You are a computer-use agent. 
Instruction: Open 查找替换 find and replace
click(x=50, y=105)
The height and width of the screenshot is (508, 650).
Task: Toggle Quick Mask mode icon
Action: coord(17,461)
☆ ☆ ☆
SET PROBLEM: Copy the data above line for line, changing no characters.

SOLUTION TO THE PROBLEM:
You are a computer-use agent. 
Instruction: Open 查找替换 find and replace
click(x=50, y=105)
The height and width of the screenshot is (508, 650).
Task: Toggle Quick Mask mode icon
Action: coord(17,461)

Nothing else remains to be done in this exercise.